Return output as a well-formed JSON-formatted string with the following format:
{
"title": <report_title>,
"summary": <executive_summary>,
"rating": <impact_severity_rating>,
"rating_explanation": <rating_explanation>,
"findings": [
{
"summary":<insight_1_summary>,
"explanation": <insight_1_explanation>
},
{
"summary":<insight_2_summary>,
"explanation": <insight_2_explanation>
}
]
}
# Grounding Rules
Points supported by data should list their data references as follows:
"This is an example sentence supported by multiple data references [Data: <dataset name> (record ids); <dataset name> (record ids)]."
Do not list more than 5 record ids in a single reference.
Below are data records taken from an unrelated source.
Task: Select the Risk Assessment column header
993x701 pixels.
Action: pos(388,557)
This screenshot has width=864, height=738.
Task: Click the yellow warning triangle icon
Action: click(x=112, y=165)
Instead, list the top 5 most relevant record ids and add "+more" to indicate that there are more.
For example:
"Person X is the owner of Company Y and subject to many allegations of wrongdoing [Data: Reports (1), Entities (5, 7); Relationships (23); Claims (7, 2, 34, 64, 46, +more)]."
where 1, 5, 7, 23, 2, 34, 46, and 64 represent the id (not the index) of the relevant data record.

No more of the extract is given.